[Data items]
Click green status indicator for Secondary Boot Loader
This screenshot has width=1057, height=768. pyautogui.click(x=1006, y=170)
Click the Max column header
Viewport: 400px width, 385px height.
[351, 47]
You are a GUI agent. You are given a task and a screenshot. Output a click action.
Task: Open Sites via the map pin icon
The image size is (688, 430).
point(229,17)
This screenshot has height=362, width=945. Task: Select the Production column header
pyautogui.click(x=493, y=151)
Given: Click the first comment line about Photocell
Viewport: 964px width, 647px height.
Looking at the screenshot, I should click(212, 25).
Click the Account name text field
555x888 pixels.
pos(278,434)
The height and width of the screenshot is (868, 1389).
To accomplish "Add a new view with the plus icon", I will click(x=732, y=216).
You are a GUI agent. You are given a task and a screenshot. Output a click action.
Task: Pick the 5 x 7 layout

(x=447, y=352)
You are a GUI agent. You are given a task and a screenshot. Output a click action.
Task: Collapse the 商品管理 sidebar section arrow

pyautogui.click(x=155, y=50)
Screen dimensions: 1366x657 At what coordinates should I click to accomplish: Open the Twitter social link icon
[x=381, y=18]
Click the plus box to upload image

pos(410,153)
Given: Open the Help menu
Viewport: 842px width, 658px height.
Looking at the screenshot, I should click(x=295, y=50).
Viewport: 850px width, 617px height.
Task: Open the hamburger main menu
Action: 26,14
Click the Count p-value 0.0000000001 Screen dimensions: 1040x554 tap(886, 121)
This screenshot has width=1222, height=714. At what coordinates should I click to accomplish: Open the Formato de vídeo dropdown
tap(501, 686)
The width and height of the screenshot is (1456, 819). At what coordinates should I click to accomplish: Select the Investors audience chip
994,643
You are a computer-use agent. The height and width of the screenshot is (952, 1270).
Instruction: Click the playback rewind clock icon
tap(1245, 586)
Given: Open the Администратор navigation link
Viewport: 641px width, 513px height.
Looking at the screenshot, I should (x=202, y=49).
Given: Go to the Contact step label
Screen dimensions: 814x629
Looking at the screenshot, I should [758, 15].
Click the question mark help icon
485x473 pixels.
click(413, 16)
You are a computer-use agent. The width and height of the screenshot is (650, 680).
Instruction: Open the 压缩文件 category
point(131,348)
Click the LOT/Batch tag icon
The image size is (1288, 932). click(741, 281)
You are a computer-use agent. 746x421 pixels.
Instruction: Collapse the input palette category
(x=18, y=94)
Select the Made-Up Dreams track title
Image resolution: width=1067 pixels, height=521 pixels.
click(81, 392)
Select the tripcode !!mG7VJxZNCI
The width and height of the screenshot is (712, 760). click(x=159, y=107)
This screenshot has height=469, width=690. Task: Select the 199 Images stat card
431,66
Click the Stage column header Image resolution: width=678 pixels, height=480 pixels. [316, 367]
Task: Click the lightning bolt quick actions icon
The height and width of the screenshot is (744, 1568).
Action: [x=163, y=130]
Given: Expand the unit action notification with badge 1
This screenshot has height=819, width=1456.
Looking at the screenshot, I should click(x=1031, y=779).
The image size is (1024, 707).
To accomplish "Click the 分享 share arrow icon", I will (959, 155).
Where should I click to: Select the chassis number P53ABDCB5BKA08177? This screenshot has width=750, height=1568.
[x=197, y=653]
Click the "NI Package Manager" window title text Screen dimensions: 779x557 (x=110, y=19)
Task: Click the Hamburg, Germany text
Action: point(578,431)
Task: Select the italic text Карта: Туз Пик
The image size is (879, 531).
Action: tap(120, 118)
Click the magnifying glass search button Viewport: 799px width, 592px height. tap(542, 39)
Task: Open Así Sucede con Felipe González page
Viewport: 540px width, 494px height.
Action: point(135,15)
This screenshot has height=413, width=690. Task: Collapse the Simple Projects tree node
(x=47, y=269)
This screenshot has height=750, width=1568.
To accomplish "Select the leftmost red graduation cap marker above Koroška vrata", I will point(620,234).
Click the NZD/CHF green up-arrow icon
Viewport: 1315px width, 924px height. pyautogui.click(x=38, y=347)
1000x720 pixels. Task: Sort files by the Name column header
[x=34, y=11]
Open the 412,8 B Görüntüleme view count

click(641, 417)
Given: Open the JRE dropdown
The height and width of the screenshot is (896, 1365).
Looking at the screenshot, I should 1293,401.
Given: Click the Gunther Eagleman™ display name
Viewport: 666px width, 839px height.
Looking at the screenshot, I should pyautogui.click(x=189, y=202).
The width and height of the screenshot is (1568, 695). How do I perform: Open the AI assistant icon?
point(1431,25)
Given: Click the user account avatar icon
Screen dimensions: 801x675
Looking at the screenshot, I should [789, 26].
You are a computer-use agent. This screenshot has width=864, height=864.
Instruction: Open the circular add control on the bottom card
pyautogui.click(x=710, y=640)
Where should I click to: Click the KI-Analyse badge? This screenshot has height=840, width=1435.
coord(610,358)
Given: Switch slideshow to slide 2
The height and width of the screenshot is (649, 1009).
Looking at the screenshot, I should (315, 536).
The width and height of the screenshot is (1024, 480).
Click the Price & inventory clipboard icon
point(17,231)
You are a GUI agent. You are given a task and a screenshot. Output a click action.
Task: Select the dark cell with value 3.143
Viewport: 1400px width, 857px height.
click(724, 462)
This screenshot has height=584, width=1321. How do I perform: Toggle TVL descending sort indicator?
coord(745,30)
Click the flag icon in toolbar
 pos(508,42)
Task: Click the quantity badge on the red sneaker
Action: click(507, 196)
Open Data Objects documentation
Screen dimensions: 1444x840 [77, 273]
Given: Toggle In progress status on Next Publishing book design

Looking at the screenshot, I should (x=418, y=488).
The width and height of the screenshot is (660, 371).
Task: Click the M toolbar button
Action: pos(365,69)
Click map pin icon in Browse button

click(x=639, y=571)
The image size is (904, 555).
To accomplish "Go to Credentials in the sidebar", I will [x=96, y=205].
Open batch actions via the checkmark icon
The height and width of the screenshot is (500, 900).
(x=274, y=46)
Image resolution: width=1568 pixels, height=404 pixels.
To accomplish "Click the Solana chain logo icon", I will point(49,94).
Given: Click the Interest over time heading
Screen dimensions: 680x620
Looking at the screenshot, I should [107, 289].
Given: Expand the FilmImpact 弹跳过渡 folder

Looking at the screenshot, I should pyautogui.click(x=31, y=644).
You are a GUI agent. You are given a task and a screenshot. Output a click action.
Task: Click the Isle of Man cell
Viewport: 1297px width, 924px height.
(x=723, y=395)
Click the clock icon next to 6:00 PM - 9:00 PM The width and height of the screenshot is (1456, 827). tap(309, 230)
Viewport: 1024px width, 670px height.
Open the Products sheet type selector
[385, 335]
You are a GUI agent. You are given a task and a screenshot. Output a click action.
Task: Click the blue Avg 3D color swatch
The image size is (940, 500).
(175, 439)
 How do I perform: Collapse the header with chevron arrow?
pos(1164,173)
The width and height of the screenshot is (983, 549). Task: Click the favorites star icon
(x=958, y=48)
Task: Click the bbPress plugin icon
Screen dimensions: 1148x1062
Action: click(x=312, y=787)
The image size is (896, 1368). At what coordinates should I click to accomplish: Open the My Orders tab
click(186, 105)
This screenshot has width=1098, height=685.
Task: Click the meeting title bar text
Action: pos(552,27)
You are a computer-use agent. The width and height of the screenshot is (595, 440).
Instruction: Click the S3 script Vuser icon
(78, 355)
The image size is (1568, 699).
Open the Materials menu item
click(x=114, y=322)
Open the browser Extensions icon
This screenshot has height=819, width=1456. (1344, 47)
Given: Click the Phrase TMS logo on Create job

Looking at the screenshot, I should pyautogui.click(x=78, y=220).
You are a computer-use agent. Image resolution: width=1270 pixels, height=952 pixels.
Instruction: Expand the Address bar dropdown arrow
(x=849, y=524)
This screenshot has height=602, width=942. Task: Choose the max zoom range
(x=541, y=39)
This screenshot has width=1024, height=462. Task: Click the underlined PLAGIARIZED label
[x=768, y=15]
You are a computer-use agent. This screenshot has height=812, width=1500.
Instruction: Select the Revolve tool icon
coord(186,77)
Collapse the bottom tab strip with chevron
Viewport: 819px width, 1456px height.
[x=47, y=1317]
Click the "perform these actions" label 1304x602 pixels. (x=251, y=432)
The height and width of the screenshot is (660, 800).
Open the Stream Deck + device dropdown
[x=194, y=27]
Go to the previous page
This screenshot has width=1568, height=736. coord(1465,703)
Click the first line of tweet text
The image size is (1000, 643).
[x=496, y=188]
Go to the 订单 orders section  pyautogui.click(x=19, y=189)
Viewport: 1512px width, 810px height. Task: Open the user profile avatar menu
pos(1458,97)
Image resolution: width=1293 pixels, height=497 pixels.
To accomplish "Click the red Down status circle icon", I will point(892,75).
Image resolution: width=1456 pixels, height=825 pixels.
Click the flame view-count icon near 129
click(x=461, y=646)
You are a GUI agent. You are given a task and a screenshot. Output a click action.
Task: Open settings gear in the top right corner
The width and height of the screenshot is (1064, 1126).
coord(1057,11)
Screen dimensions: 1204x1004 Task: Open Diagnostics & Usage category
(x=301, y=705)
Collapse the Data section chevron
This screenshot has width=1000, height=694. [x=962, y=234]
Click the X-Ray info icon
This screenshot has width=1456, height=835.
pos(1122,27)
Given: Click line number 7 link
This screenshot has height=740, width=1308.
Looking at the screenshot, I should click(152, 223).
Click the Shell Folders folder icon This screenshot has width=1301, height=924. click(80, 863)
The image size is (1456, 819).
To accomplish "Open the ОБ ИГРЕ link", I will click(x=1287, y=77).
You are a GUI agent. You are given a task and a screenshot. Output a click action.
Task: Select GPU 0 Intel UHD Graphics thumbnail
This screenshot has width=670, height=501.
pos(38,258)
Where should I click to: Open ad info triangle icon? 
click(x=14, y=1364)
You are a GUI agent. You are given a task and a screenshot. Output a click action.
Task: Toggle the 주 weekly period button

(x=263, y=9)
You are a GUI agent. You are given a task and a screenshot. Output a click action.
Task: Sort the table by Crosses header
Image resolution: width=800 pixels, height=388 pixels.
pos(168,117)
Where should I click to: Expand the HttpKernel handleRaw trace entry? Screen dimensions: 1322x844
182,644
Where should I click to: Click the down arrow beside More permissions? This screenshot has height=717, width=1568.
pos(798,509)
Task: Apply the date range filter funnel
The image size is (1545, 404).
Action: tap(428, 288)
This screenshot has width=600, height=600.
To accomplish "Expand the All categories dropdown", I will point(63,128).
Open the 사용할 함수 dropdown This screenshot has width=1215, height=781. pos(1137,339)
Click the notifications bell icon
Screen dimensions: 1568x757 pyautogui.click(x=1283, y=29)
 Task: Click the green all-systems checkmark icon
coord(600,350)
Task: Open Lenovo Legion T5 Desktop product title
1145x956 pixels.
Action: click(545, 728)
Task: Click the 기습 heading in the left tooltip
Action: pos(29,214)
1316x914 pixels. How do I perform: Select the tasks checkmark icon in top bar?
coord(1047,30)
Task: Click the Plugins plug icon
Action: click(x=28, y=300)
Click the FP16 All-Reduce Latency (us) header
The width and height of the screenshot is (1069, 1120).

Given task:
Please copy out, word for word, the lines from the one that contains "Given: Click the Phrase" to the one that contains "(x=541, y=39)", both of those included.

Exercise output:
Given: Click the Phrase TMS logo on Create job

Looking at the screenshot, I should pyautogui.click(x=78, y=220).
You are a computer-use agent. Image resolution: width=1270 pixels, height=952 pixels.
Instruction: Expand the Address bar dropdown arrow
(x=849, y=524)
This screenshot has height=602, width=942. Task: Choose the max zoom range
(x=541, y=39)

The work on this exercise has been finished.